Bacche, antimonio, estratti vegetali. Erano questi i segreti di bellezza usati dalle donne nell’antica Rus. Avete mai sentito il vecchio modo di dire russo “sangue con latte”? Fa riferimento all’aspetto fisico di una ragazza e al più alto grado di bellezza al quale si potesse aspirare: ovvero carnagione bianca e guance rosa.

Il succo di cetriolo o la farina di grano venivano utilizzato per schiarire la pelle. Ancora oggi si possono trovare ricette per maschere facciali a base di questi ingredienti. Oltre ai cosmetici naturali, in epoca medievale le donne russe (soprattutto quelle appartenenti alla fascia più benestante della popolazione) usavano il gesso bianco per il volto.

Fonte: Klavdy Lebedev Fonte: Klavdy Lebedev

Al posto del fard, per dare colore alle gote venivano impiegati rape rosse, succhi di bacche ed estratti di fragola e ciliegia. L’antenato del rimmel era la fuliggine del forno, alternata talvolta all’antimonio.

Molti stranieri nei loro diari hanno narrato l’uso talvolta incorretto ed esagerato dei cosmetici da parte delle donne russe in epoca medievale.

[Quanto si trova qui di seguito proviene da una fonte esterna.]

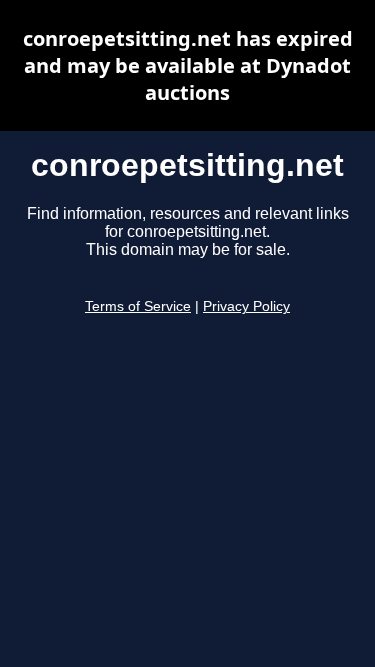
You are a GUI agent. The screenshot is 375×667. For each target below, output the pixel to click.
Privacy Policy (246, 306)
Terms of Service (138, 306)
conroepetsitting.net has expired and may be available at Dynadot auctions (188, 65)
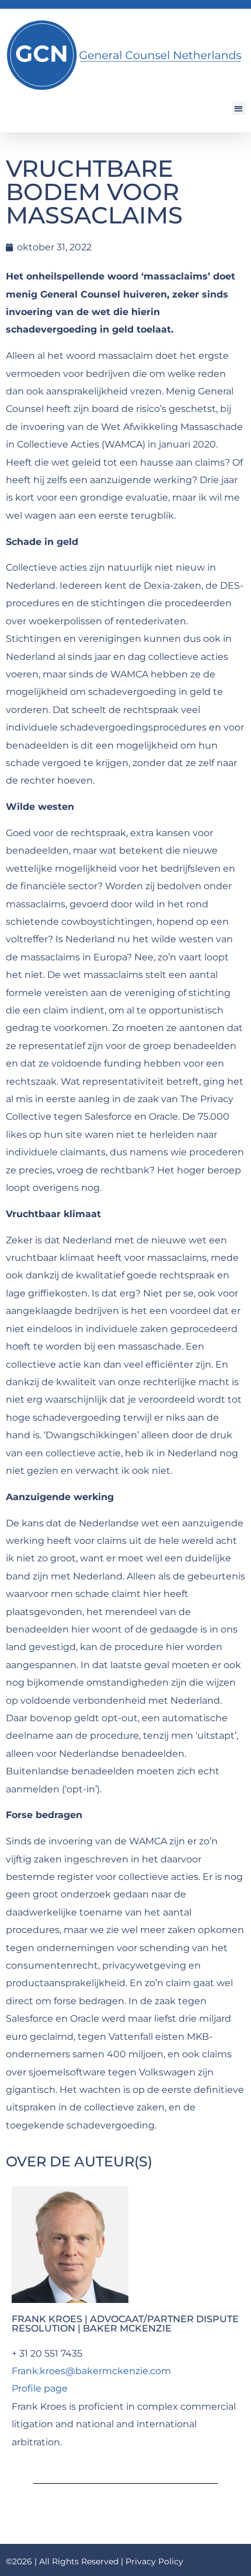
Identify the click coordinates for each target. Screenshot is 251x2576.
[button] (239, 108)
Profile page (40, 2388)
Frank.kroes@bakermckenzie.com (91, 2370)
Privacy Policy (154, 2561)
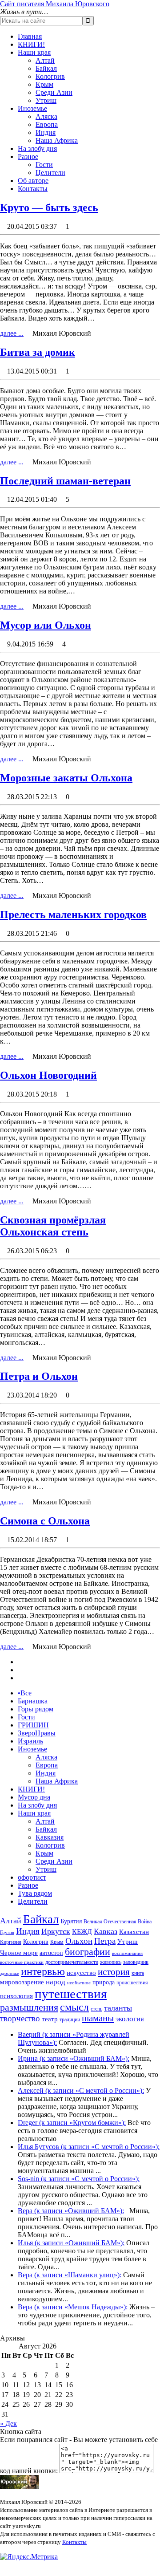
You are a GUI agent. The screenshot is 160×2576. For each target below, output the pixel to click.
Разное (28, 156)
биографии (87, 1951)
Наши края (34, 52)
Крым (44, 84)
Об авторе (33, 180)
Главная (30, 36)
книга (138, 1973)
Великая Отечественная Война (118, 1921)
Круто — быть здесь (49, 207)
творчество (20, 2018)
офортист (32, 1877)
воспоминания (127, 1953)
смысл (74, 2007)
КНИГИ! (31, 44)
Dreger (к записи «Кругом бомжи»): (72, 2122)
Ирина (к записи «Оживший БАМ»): (73, 2058)
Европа (47, 124)
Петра (105, 1941)
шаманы (98, 2018)
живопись (110, 1962)
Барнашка (33, 1701)
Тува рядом (35, 1893)
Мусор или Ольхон (45, 625)
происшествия (132, 1982)
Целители (50, 172)
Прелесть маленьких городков (73, 914)
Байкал (46, 68)
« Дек (8, 2423)
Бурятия (71, 1921)
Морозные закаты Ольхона (66, 778)
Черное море (19, 1952)
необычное (79, 1982)
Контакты (33, 188)
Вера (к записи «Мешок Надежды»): (73, 2307)
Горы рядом (35, 1709)
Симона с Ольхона (45, 1521)
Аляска (46, 116)
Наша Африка (57, 140)
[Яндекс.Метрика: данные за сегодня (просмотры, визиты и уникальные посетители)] (29, 2557)
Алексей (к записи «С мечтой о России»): (81, 2090)
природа (103, 1982)
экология (130, 2019)
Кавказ (105, 1931)
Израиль (30, 1741)
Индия (46, 132)
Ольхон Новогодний (48, 1075)
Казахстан (134, 1931)
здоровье (9, 1973)
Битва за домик (37, 352)
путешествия (71, 1994)
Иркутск (55, 1931)
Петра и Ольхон (39, 1376)
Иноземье (32, 108)
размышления (29, 2007)
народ (55, 1982)
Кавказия (50, 1837)
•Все (25, 1693)
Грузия (7, 1932)
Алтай (45, 60)
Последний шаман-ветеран (65, 481)
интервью (43, 1971)
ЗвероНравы (37, 1733)
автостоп (51, 1953)
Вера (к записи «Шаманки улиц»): (69, 2275)
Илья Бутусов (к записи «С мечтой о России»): (89, 2146)
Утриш (46, 100)
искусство (81, 1972)
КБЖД (82, 1931)
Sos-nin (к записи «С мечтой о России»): (79, 2178)
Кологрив (50, 76)
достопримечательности (71, 1962)
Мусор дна (34, 1797)
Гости (44, 164)
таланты (118, 2007)
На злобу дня (37, 148)
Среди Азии (54, 92)
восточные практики (22, 1962)
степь (96, 2009)
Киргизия (10, 1942)
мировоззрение (22, 1982)
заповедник (135, 1962)
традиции (70, 2019)
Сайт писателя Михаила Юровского (54, 4)
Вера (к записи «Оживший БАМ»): (71, 2210)
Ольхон (78, 1941)
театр (50, 2019)
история (114, 1972)
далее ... (12, 333)
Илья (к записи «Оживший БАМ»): (71, 2243)
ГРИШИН (33, 1725)
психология (16, 1995)
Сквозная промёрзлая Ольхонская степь (53, 1226)
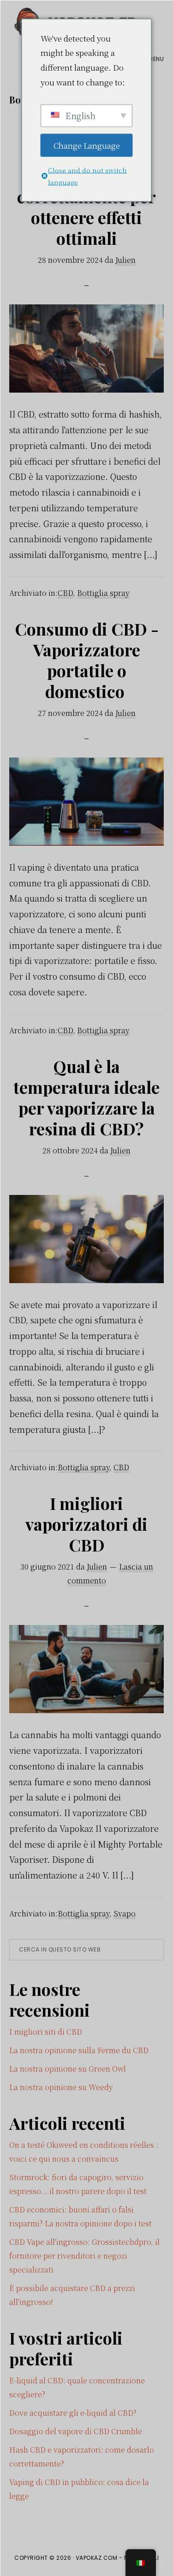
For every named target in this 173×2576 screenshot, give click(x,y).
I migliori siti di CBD (45, 2031)
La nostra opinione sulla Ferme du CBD (79, 2050)
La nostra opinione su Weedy (61, 2087)
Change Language (87, 145)
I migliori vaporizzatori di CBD (86, 1524)
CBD (65, 593)
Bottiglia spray (103, 593)
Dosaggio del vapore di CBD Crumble (75, 2431)
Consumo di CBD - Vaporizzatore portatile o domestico (87, 660)
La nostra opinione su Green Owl (67, 2068)
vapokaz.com (97, 2558)
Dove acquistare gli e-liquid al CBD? (73, 2412)
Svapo (124, 1913)
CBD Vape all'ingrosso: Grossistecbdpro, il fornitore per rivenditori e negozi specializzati (84, 2256)
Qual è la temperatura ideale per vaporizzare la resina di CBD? (86, 1097)
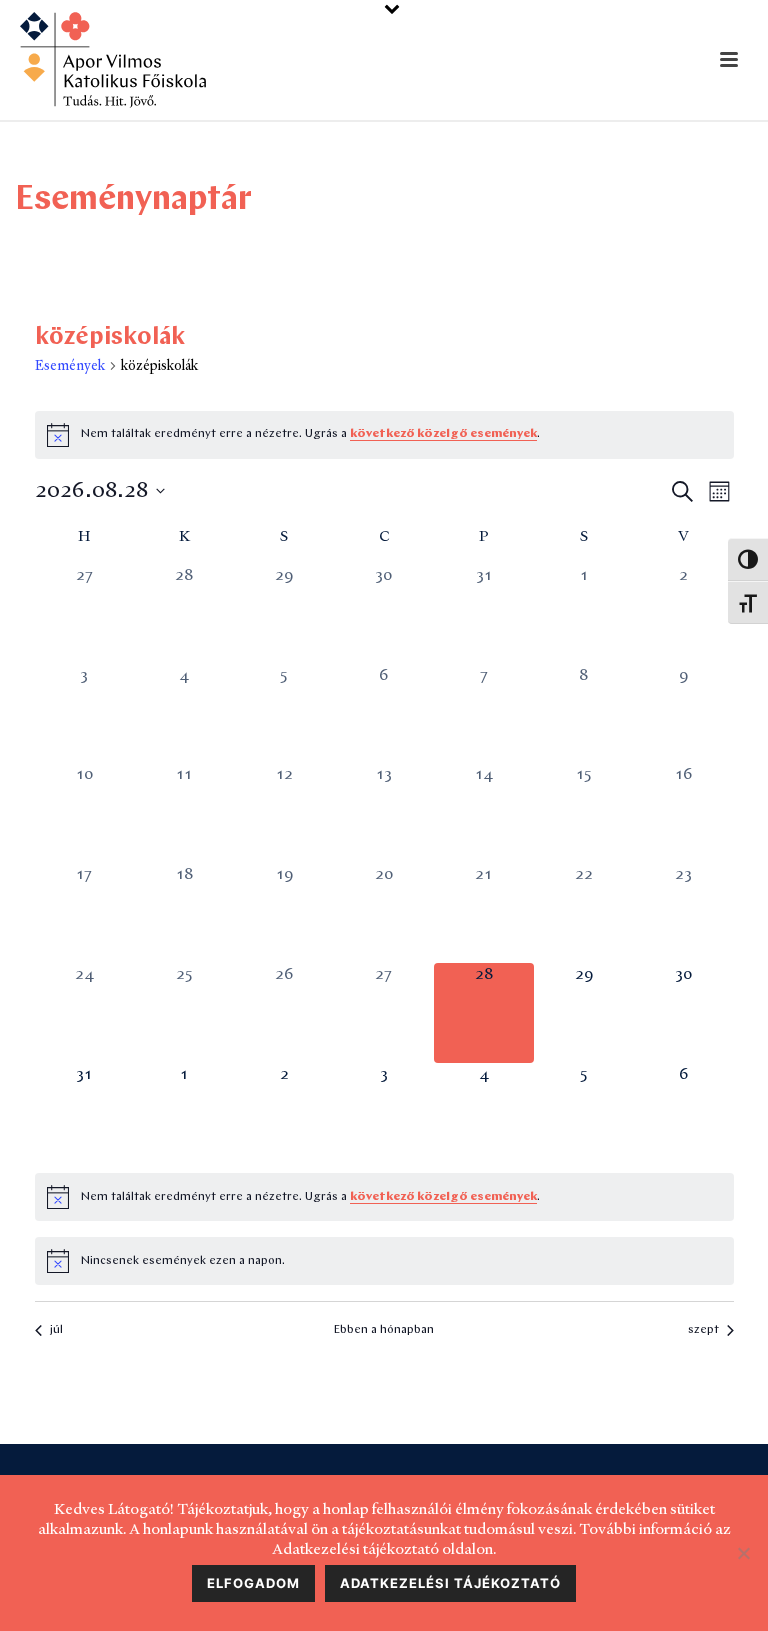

Giles Fletcher, diplomatico, ambasciatore inglese in Russia nel 1588, cercò di dare una spiegazione a questo fenomeno: secondo lui il duro lavoro e il costante contatto con le fornaci causavano un rapido invecchiamento della pelle delle donne, che erano così costrette a utilizzare molti cosmetici.

Con il tempo però ci si rese però conto che parecchi prodotti, ad esempio quelli a base di piombo, erano tossici per la pelle e vennero vietati.